Au Maroc, à la veille de ce 8 Mars 2019, l’Association Démocratique des Femmes du Maroc (ADFM) a lancé une vaste campagne de sensibilisation pour une refonte globale du Code de la Famille car celui-ci comporte encore des vides juridiques qui ne font qu’accentuer les injustices et les discriminations subies  par les femmes notamment au niveau du partage entre les époux des biens acquis durant leur union, de la pension alimentaire en cas de divorce, de la tutelle des enfants ou encore du mariage des mineures.
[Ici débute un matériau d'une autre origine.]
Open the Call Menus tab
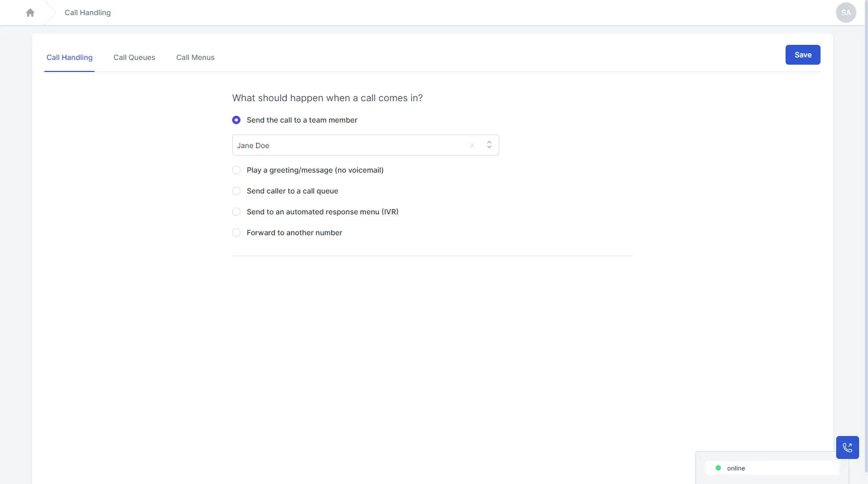The width and height of the screenshot is (868, 484). coord(195,57)
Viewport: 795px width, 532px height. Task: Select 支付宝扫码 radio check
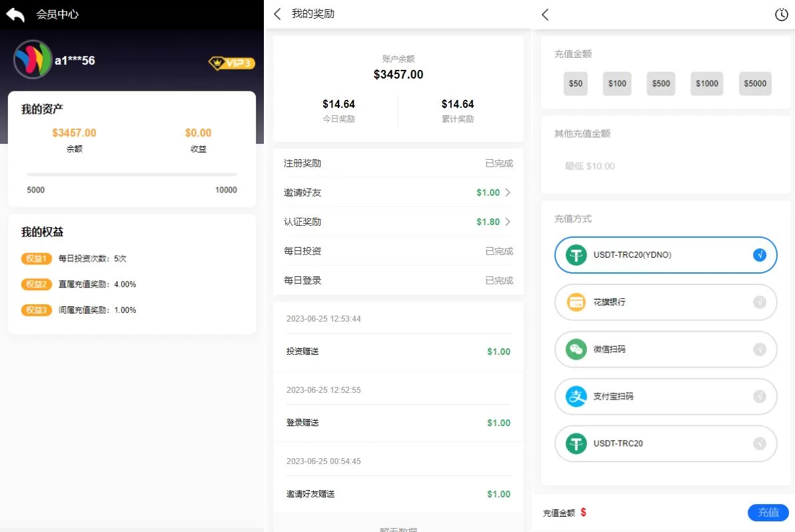click(x=759, y=397)
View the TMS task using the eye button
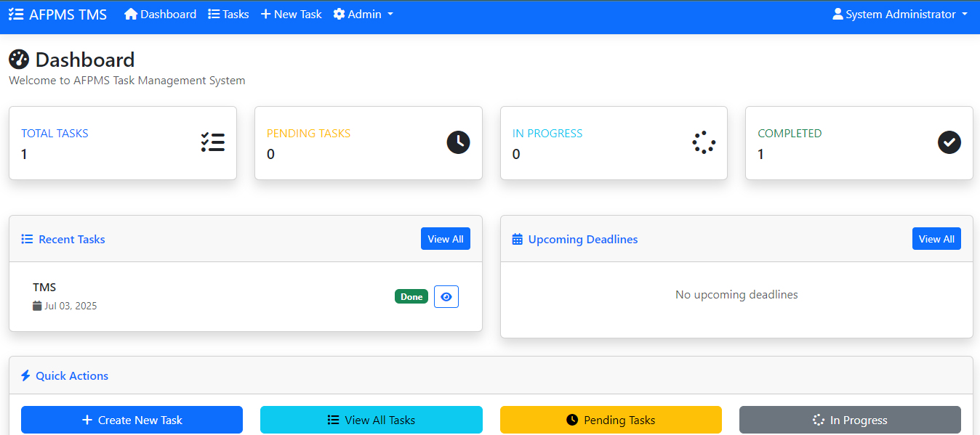Screen dimensions: 980x435 pyautogui.click(x=446, y=296)
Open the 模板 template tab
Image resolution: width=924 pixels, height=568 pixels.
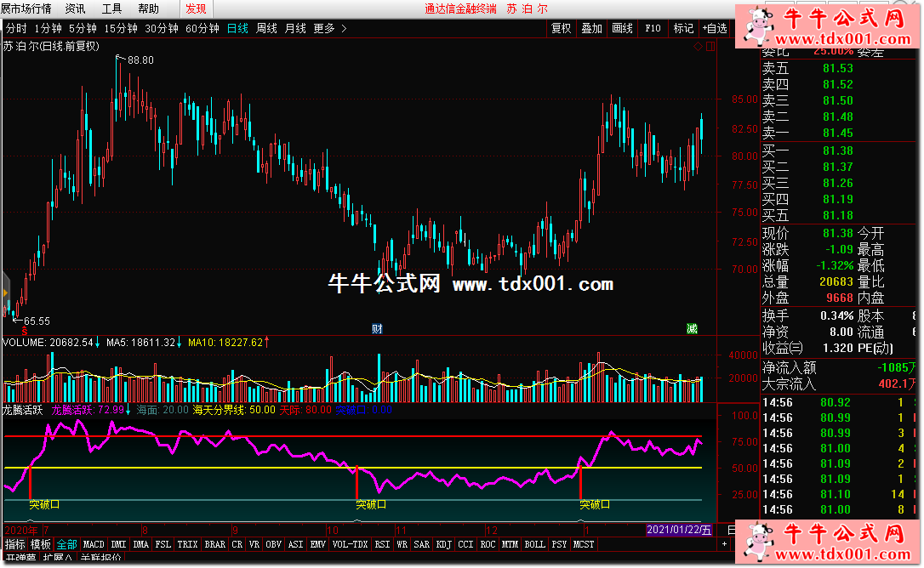[41, 544]
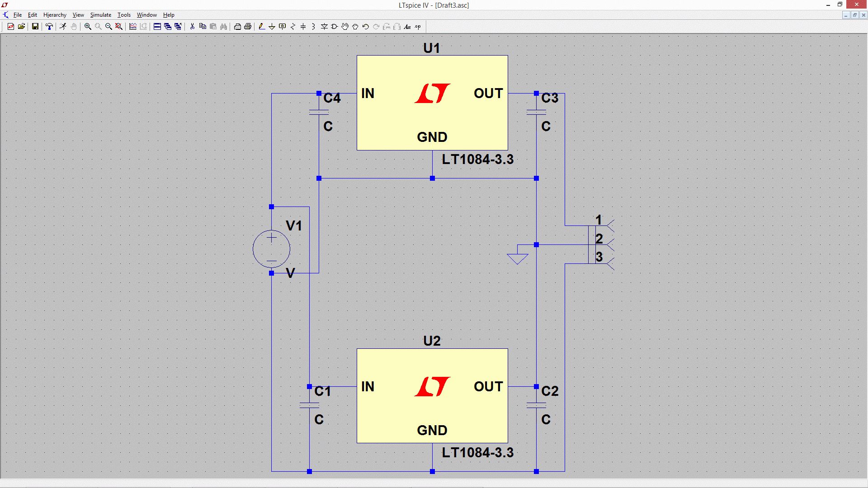Click the SPICE directive .op tool
868x488 pixels.
pyautogui.click(x=418, y=27)
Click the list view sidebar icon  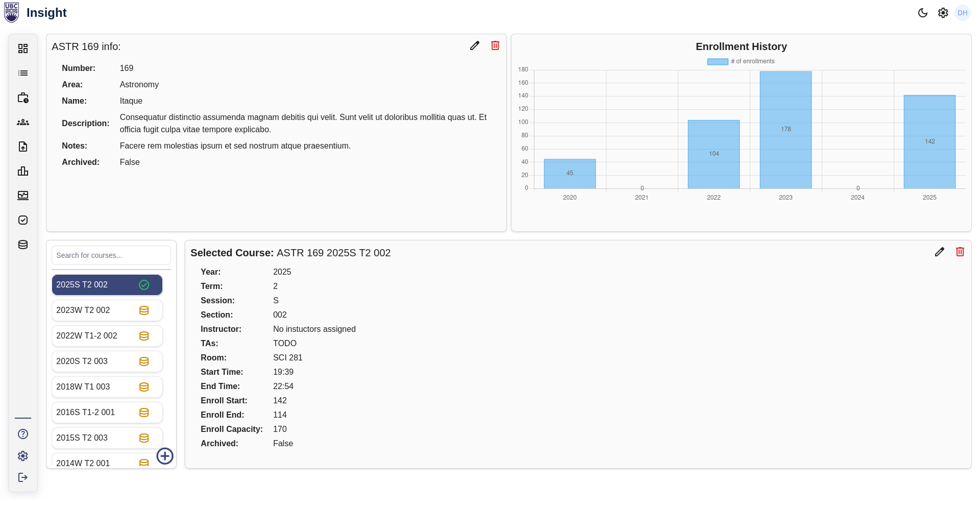click(23, 73)
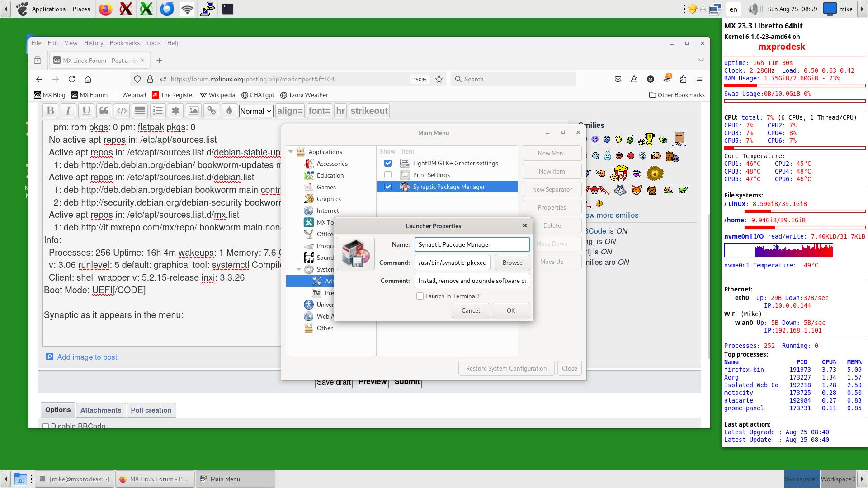The width and height of the screenshot is (868, 488).
Task: Insert a hyperlink using the chain-link icon
Action: pyautogui.click(x=211, y=111)
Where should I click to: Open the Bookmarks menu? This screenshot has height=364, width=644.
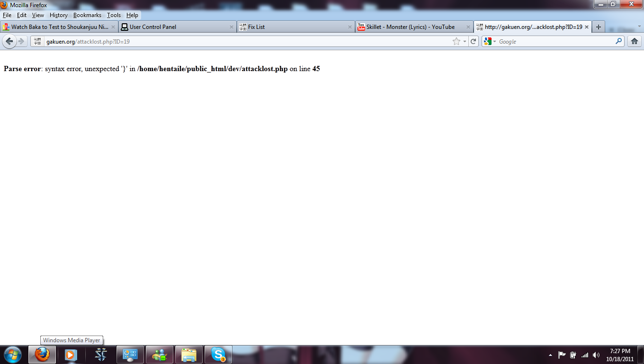pos(87,15)
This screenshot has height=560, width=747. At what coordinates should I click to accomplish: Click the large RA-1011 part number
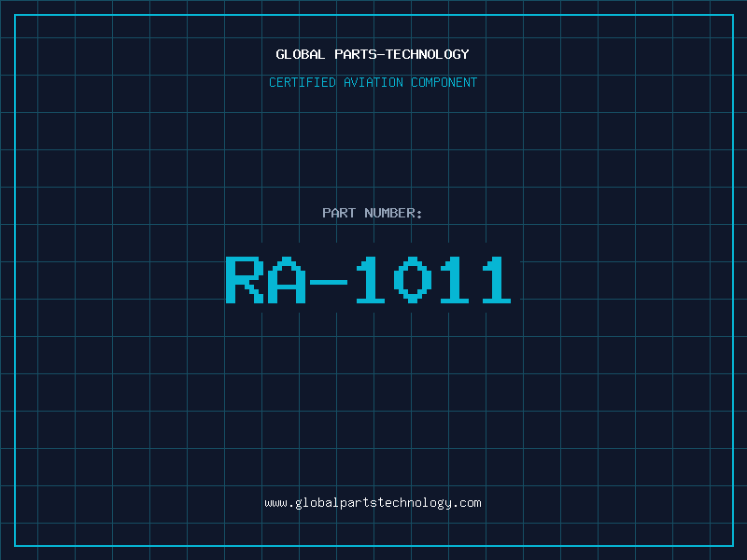[369, 280]
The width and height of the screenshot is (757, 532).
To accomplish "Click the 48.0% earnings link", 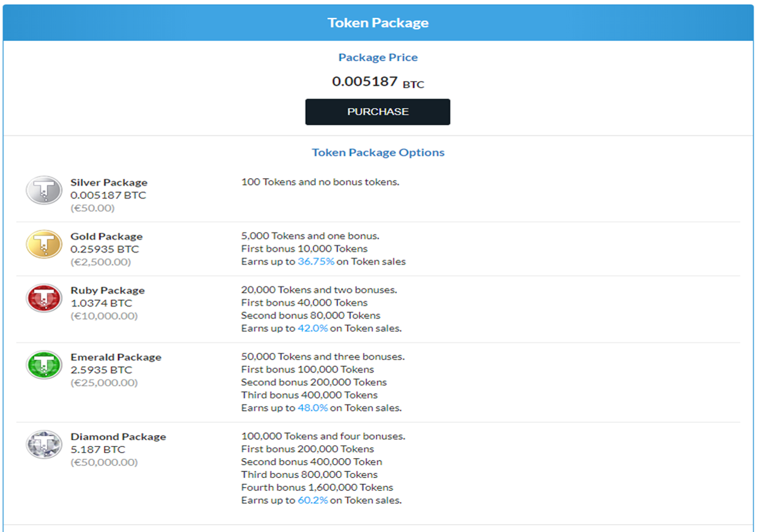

Chez notre voisin de l’est, la situation des femmes qui n’est pas plus «réjouissante», s’inscrit cette année dans ce vaste mouvement de révolte contre le 5ème mandat de Bouteflika. Aussi, entendent-elles profiter de cette «Journée internationale de lutte pour les droits des femmes» pour se mobiliser contre un gouvernement contesté par l’ensemble de la population et faire valoir leurs revendications. C’est, dans ce cadre d’ailleurs, que le « Collectif des Femmes libres et indépendantes de Bejaïa » a déclaré, dans un communiqué, que «l’heure est venue, pour nous les femmes opprimées, de nous organiser et de rejoindre les rangs de la mobilisation populaire pour répandre notre cri de colère face à l’infamie que nous vivons et qui ne cesse de croître. Restons sur les traces des braves  femmes qui ont marqué le mouvement féministe, pour faire de cette journée du 8 Mars, une journée de lutte et non pas une journée folklorique comme à l’accoutumée».

Au Brésil, cette « Journée internationale de lutte pour les droits des femmes » tombe en plein Carnaval de Rio alors que, cette année, celui-ci a un goût particulier d’abord parce qu’il a lieu un an après l’assassinat de Marielle Franco, cette conseillère municipale noire de Rio qui était une fervente protectrice des minorités et parce que parmi les revendications des «carnavaliers» figure la défense des droits des femmes au même titre que ceux des noirs, des indiens, des minorités sexuelles ou encore la préservation de l’environnement alors que le nouveau président est un ancien capitaine de l’armée résolument «anti-establishment», ardent défenseur de l’autoritarisme militaire, raciste, misogyne et homophobe.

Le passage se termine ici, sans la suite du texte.